/---
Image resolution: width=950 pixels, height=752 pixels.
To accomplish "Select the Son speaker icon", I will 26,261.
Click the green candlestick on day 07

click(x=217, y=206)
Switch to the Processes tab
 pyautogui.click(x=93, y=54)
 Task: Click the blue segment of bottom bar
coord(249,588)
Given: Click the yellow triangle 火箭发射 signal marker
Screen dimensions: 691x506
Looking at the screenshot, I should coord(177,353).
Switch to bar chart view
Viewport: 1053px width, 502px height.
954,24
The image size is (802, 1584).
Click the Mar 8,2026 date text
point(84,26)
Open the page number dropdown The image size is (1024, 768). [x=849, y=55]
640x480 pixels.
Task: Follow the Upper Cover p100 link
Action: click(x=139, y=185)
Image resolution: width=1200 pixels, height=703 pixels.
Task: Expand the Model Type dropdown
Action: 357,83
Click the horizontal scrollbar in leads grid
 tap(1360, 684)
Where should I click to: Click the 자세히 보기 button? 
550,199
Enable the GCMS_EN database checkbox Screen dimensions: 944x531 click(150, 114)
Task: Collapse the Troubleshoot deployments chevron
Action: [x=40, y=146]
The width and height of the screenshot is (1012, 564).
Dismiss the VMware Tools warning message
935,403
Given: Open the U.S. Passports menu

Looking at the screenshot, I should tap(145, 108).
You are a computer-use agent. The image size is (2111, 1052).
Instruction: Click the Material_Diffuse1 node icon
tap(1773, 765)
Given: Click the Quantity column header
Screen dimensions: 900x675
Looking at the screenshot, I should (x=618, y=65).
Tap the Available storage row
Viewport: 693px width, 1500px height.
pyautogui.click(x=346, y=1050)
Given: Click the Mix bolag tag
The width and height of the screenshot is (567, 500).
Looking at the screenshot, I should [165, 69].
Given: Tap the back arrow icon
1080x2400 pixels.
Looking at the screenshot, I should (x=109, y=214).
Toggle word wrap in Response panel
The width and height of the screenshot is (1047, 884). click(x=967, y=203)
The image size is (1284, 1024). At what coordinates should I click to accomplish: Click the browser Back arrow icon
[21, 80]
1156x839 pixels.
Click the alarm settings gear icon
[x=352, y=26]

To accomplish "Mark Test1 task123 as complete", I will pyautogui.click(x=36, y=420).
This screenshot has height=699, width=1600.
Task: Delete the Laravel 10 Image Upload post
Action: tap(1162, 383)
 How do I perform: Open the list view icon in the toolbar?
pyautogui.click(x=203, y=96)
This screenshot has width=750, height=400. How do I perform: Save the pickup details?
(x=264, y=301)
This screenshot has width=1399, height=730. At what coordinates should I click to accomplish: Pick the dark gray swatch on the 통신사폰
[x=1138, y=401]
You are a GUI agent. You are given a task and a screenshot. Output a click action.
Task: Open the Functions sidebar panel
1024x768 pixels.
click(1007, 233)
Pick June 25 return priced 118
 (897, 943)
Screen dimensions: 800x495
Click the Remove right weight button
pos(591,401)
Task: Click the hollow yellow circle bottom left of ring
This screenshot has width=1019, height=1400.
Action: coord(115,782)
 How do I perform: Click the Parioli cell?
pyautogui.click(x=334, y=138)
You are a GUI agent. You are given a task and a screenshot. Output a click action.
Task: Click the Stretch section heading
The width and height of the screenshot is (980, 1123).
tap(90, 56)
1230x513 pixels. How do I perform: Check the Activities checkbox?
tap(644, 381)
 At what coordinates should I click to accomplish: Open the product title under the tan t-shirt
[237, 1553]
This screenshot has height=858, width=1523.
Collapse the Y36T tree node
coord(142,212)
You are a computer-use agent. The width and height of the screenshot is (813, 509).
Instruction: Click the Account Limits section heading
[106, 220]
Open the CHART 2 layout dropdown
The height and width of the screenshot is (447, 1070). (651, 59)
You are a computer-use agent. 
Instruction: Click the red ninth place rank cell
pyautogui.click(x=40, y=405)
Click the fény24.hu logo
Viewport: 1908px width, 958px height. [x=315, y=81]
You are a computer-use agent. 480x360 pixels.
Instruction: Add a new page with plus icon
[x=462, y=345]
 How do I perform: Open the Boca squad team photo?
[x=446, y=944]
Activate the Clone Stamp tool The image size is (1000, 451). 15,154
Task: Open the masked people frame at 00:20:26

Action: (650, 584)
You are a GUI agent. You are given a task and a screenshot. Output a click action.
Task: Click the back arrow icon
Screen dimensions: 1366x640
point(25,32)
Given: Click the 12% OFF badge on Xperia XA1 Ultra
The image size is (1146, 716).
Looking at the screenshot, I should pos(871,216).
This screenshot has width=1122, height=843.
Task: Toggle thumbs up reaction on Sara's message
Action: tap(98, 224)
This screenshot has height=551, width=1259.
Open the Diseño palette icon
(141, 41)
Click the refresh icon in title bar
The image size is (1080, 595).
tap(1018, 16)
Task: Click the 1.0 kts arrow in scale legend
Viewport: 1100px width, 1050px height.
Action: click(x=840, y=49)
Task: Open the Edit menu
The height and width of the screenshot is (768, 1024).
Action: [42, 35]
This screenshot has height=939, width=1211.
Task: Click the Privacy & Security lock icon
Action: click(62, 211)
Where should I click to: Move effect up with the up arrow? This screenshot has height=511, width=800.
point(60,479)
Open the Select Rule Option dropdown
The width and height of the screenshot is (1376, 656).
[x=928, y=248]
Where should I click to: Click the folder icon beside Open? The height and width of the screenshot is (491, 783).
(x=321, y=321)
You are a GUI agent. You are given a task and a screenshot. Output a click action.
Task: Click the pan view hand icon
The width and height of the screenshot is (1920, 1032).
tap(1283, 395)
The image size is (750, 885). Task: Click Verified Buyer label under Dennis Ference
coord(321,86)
\---
§ Exercise description
Copy out the whole listing exactly; please set it all down.

§ Answer for this exercise
Image resolution: width=950 pixels, height=752 pixels.
To accomplish "Select the Son speaker icon", I will 26,261.
Click the green candlestick on day 07

click(x=217, y=206)
Switch to the Processes tab
 pyautogui.click(x=93, y=54)
 Task: Click the blue segment of bottom bar
coord(249,588)
Given: Click the yellow triangle 火箭发射 signal marker
Screen dimensions: 691x506
Looking at the screenshot, I should coord(177,353).
Switch to bar chart view
Viewport: 1053px width, 502px height.
954,24
The image size is (802, 1584).
Click the Mar 8,2026 date text
point(84,26)
Open the page number dropdown The image size is (1024, 768). [x=849, y=55]
640x480 pixels.
Task: Follow the Upper Cover p100 link
Action: click(x=139, y=185)
Image resolution: width=1200 pixels, height=703 pixels.
Task: Expand the Model Type dropdown
Action: 357,83
Click the horizontal scrollbar in leads grid
 tap(1360, 684)
Where should I click to: Click the 자세히 보기 button? 
550,199
Enable the GCMS_EN database checkbox Screen dimensions: 944x531 click(150, 114)
Task: Collapse the Troubleshoot deployments chevron
Action: [x=40, y=146]
The width and height of the screenshot is (1012, 564).
Dismiss the VMware Tools warning message
935,403
Given: Open the U.S. Passports menu

Looking at the screenshot, I should tap(145, 108).
You are a computer-use agent. The image size is (2111, 1052).
Instruction: Click the Material_Diffuse1 node icon
tap(1773, 765)
Given: Click the Quantity column header
Screen dimensions: 900x675
Looking at the screenshot, I should (x=618, y=65).
Tap the Available storage row
Viewport: 693px width, 1500px height.
pyautogui.click(x=346, y=1050)
Given: Click the Mix bolag tag
The width and height of the screenshot is (567, 500).
Looking at the screenshot, I should [165, 69].
Given: Tap the back arrow icon
1080x2400 pixels.
Looking at the screenshot, I should (x=109, y=214).
Toggle word wrap in Response panel
The width and height of the screenshot is (1047, 884). click(x=967, y=203)
The image size is (1284, 1024). At what coordinates should I click to accomplish: Click the browser Back arrow icon
[21, 80]
1156x839 pixels.
Click the alarm settings gear icon
[x=352, y=26]

To accomplish "Mark Test1 task123 as complete", I will pyautogui.click(x=36, y=420).
This screenshot has height=699, width=1600.
Task: Delete the Laravel 10 Image Upload post
Action: tap(1162, 383)
 How do I perform: Open the list view icon in the toolbar?
pyautogui.click(x=203, y=96)
This screenshot has width=750, height=400. How do I perform: Save the pickup details?
(x=264, y=301)
This screenshot has width=1399, height=730. At what coordinates should I click to accomplish: Pick the dark gray swatch on the 통신사폰
[x=1138, y=401]
You are a GUI agent. You are given a task and a screenshot. Output a click action.
Task: Open the Functions sidebar panel
1024x768 pixels.
click(1007, 233)
Pick June 25 return priced 118
 (897, 943)
Screen dimensions: 800x495
Click the Remove right weight button
pos(591,401)
Task: Click the hollow yellow circle bottom left of ring
This screenshot has width=1019, height=1400.
Action: coord(115,782)
 How do I perform: Click the Parioli cell?
pyautogui.click(x=334, y=138)
You are a GUI agent. You are given a task and a screenshot. Output a click action.
Task: Click the Stretch section heading
The width and height of the screenshot is (980, 1123).
tap(90, 56)
1230x513 pixels. How do I perform: Check the Activities checkbox?
tap(644, 381)
 At what coordinates should I click to accomplish: Open the product title under the tan t-shirt
[237, 1553]
This screenshot has height=858, width=1523.
Collapse the Y36T tree node
coord(142,212)
You are a computer-use agent. The width and height of the screenshot is (813, 509).
Instruction: Click the Account Limits section heading
[106, 220]
Open the CHART 2 layout dropdown
The height and width of the screenshot is (447, 1070). (651, 59)
You are a computer-use agent. 
Instruction: Click the red ninth place rank cell
pyautogui.click(x=40, y=405)
Click the fény24.hu logo
Viewport: 1908px width, 958px height. [x=315, y=81]
You are a computer-use agent. 480x360 pixels.
Instruction: Add a new page with plus icon
[x=462, y=345]
 How do I perform: Open the Boca squad team photo?
[x=446, y=944]
Activate the Clone Stamp tool The image size is (1000, 451). 15,154
Task: Open the masked people frame at 00:20:26

Action: (650, 584)
You are a GUI agent. You are given a task and a screenshot. Output a click action.
Task: Click the back arrow icon
Screen dimensions: 1366x640
point(25,32)
Given: Click the 12% OFF badge on Xperia XA1 Ultra
The image size is (1146, 716).
Looking at the screenshot, I should pos(871,216).
This screenshot has width=1122, height=843.
Task: Toggle thumbs up reaction on Sara's message
Action: tap(98, 224)
This screenshot has height=551, width=1259.
Open the Diseño palette icon
(141, 41)
Click the refresh icon in title bar
The image size is (1080, 595).
tap(1018, 16)
Task: Click the 1.0 kts arrow in scale legend
Viewport: 1100px width, 1050px height.
Action: click(x=840, y=49)
Task: Open the Edit menu
The height and width of the screenshot is (768, 1024).
Action: [42, 35]
This screenshot has height=939, width=1211.
Task: Click the Privacy & Security lock icon
Action: click(62, 211)
Where should I click to: Move effect up with the up arrow? This screenshot has height=511, width=800.
point(60,479)
Open the Select Rule Option dropdown
The width and height of the screenshot is (1376, 656).
[x=928, y=248]
Where should I click to: Click the folder icon beside Open? The height and width of the screenshot is (491, 783).
(x=321, y=321)
You are a GUI agent. You are given a task and a screenshot. Output a click action.
Task: Click the pan view hand icon
The width and height of the screenshot is (1920, 1032).
tap(1283, 395)
The image size is (750, 885). Task: Click Verified Buyer label under Dennis Ference
coord(321,86)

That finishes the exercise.